Is Saudi's Bold Vision Taking Shape?
Gulf Business|August 2017

Heralding major reforms, Saudi Arabia’s Vision 2030 programme was launched with much gusto last year. Has there been significant progress or do key challenges still persist?

Aarti Nagraj
Is Saudi's Bold Vision Taking Shape?

Saudi Arabia has dominated regional and international headlines several times this year. United States President Donald Trump’s controversial visit to the kingdom in May, and the sudden and surprising change in the country’s Crown Prince in June, have been among the stories that have turned the world’s eyes towards the Gulf region of late.
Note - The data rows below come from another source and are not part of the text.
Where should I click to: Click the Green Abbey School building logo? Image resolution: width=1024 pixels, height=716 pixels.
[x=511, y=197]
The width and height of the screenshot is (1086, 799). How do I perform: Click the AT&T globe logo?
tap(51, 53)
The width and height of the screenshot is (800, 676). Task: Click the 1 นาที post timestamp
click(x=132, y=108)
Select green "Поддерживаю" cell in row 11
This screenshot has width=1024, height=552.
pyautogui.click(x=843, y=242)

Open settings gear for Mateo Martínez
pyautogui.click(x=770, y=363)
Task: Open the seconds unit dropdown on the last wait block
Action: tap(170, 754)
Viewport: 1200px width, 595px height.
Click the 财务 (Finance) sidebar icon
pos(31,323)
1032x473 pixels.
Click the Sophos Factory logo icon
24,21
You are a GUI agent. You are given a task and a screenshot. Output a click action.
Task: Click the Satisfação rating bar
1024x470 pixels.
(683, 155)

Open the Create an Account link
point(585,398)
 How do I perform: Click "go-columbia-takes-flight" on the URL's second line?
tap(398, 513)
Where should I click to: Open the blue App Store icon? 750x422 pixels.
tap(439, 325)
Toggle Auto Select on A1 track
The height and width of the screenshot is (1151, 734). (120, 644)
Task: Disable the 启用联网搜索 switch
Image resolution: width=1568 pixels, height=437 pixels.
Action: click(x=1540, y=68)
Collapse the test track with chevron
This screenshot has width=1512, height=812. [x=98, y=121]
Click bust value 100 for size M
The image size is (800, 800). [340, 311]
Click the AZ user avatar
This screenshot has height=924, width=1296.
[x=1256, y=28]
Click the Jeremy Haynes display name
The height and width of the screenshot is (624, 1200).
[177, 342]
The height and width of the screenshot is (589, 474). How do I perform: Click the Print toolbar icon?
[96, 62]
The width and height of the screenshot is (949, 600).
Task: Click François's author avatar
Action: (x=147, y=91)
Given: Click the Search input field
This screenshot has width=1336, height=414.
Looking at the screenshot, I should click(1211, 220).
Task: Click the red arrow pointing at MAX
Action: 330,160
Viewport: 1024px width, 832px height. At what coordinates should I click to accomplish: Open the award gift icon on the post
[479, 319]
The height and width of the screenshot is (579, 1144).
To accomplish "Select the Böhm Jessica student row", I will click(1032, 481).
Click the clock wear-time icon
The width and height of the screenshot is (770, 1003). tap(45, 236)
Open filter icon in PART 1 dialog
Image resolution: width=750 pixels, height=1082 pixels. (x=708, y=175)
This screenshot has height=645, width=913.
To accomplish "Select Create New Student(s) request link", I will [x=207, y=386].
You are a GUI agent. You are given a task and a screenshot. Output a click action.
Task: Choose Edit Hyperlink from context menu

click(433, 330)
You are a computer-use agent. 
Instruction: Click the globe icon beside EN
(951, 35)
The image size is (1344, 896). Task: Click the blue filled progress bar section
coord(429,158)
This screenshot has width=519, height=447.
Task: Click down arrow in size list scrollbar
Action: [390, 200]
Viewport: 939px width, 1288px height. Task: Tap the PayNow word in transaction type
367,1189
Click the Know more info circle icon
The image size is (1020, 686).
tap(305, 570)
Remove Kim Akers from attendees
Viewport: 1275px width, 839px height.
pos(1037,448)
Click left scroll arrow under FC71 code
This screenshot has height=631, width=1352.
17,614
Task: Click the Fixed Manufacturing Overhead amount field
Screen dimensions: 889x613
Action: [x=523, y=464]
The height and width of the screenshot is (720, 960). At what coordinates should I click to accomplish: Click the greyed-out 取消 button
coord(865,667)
There has also been plenty of news on the economic front, with the kingdom registering its first drop in gross domestic product (GDP) since the financial crisis during the first quarter of 2017 — mainly because of a contraction in its oil sector. Saudi's GDP — adjusted for inflation — fell 0.5 per cent year-on-year in Q1, with the oil sector shrinking 2.3 per cent.

Staying on the oil theme, the Kingdom has also been arguably the key driving force behind an international deal to cut crude output in a bid to balance the market’s supply and demand dynamics and prop up the stagnating oil price.

Under the deal, several members of the Organisation of the Petroleum Exporting Countries (OPEC) and other major oil producers such as Russia initially agreed to reduce output by 1.8 million barrels per day for six months starting on January 1, and later extended it to 2018.

While the move did boost oil prices at the start of the year, other factors such as rising shale supply from the US and slowing demand have dragged on prices, which have since declined.

However, Saudi officials have stressed that they are not worried. Energy minister Khalid al-Falih said in June that the oil market was ‘heading in the right direction’.

From a non-oil perspective, the kingdom’s economy has fared much better, with the non-oil public sector shrinking only 0.1 per cent and the non-oil private sector actually growing by 0.9 per cent in Q1. This private sector growth was the fastest since the fourth quarter of 2015.